Shortly after opening the Lending Club account, I opened a $500 Taxable Account at Prosper. If you thought there was a lot of cash drag on a $1000 account, you should see a $500 account. I actually had negative returns on this account for quite a while (due to the drag and a few early defaults), but it’s gotten better since. Here’s what it looks like currently.
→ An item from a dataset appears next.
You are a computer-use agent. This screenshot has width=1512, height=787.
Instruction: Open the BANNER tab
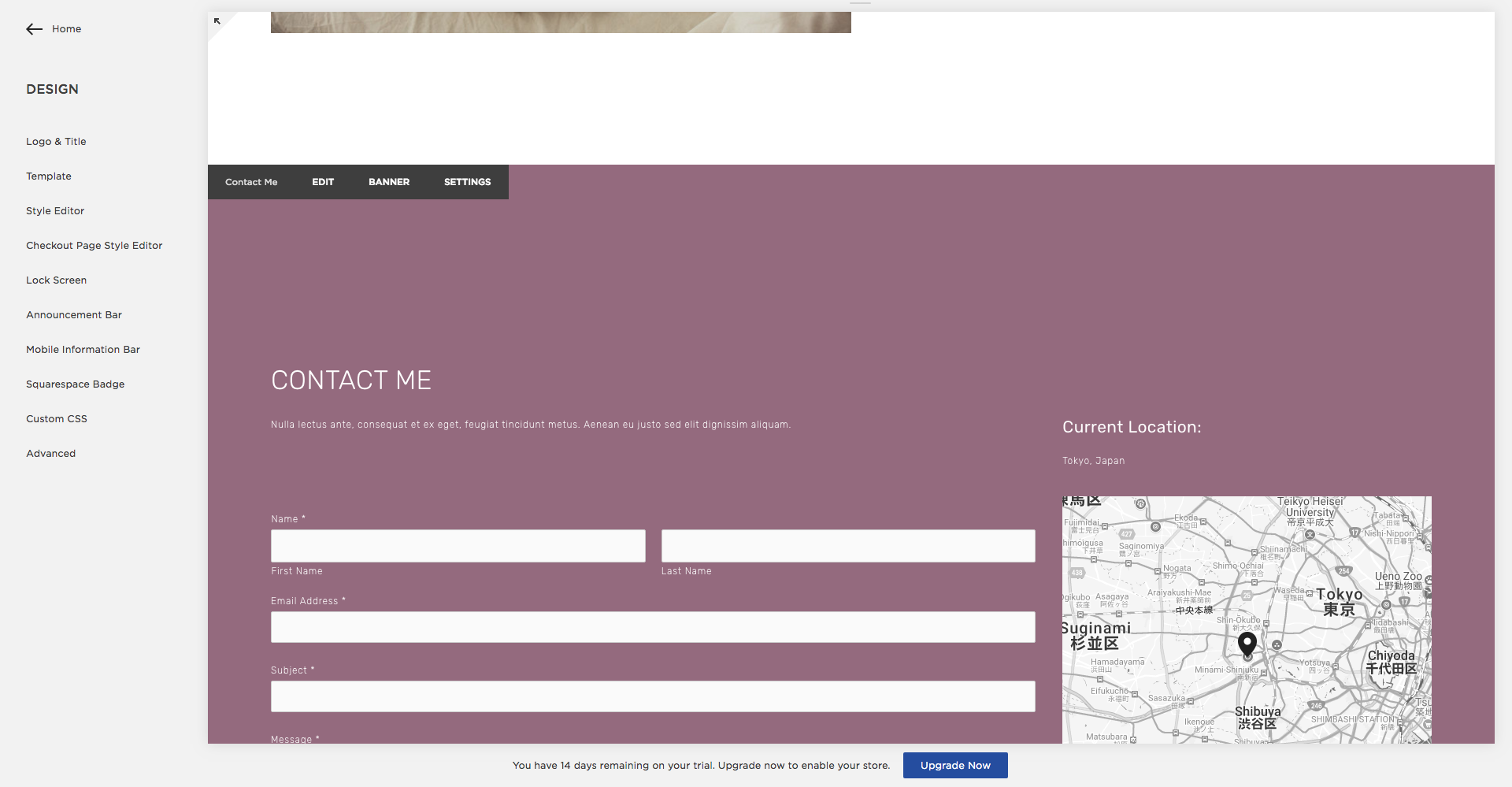pos(388,182)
ProsperTaxableJune2014 2ProsperTaxableJune2014 3Prosper never let me sell late loans, so I never really sold any. At any rate, as you can see, I concentrate on the mid-range notes at Prosper, in the B, C, and D ranges (and especially like people with previous Prosper loans). I’ve gotten pretty lucky in the few risky (E and HR) loans I’ve bought. Although I started with 15 loans, I’ve had a total of 42. 25 loans are current, 3 are late, 9  have been paid in full, and 5 have defaulted. I received anywhere from $1.89 to $8.27 from these $25 notes prior to their default. My XIRRed returns have been:

  • 2012 (11 months): 4.48%
  • 2013: 10.64%
  • 2014 (5 months): 3.49%
  • Overall: 8.05%

The Main Account

Since P2P Loans are very tax-inefficient, it’s best to invest in them in a tax-protected account. I’ve gradually rolled Roth IRA money over to Lending Club and invested it in P2P loans, beginning in September 2012 and most recently in April 2014. I would roll over a few thousand, give it time to get invested, and then roll over a few thousand more. It took me essentially a year and a half to get 5% of my portfolio invested. I could have done it faster, but I couldn’t have been as picky with which loans I invested in. Here is what this account looks like:

LendingClubRothIRAJune2014These were initially $25 loans, but I went to $50 loans when loans became more scarce a year ago so it didn’t take quite so long to get my money invested. This account has always been invested aggressively. Lending Club claims I’m making 20% on this account. That’s not true, it’s actually 13.00%.  It’s interesting that despite this account only being a year and a half old, and that I generally invest in 5 year loans, 10% of the loans I’ve ever made have been paid in full. Apparently there are a few intelligent people out there that realize carrying a 20% loan for 5 years is pretty stupid. For the rest of them, I’ll continue to take their money. It’s hard to tell exactly how many of the loans that I have bought have defaulted, since for the first year I sold all the late ones. But in the last 6 months since they’ve made it more difficult to sell loans that are about to default (and since I’ve lost interest in spending time trying to sell these), I’ve got about a dozen that look like they’re going to default.

Overall Returns

So to summarize my returns:

  • Annualized Prosper Return (on a tiny account): 8.05%
  • Annualized Lending Club Return (on a tiny account): 10.45%
  • Annualized Lending Club Return (on a larger account that has always been invested aggressively:13.00%
  • Annualized Lending Club Return (on both accounts): 12.81%
  • Overall 2011 Return (6 weeks): 3.22%
  • Overall 2012 Return: 12.65%
  • Overall 2013 Return: 13.16%
  • Overall 2014 Return (5 months): 4.76%
  • Annualized Overall P2PL Return: 12.60%

I feel pretty good about these, given that the average returns for Prosper and Lending Club tend to be in the 6-7% range. My active management appears to be adding some value.

Want to Play?

If you’d like to get in on Peer to Peer Investing, I would appreciate it if you would use the links on this page to open your accounts.

Lending Club


Please be sure to limit your investment in this risky asset class. It might be fixed income, but these aren’t treasuries and there are some very unique risks in play here. In many ways, the risk is greater than  buying equity index funds. I suggest starting with a tiny experimental account before rolling over any serious IRA money to invest. Also look into a way to automate your investing. Without that, it can be a major time hassle. But as you can see, potentially good returns are available and the faster your money grows, the sooner you reach your goals.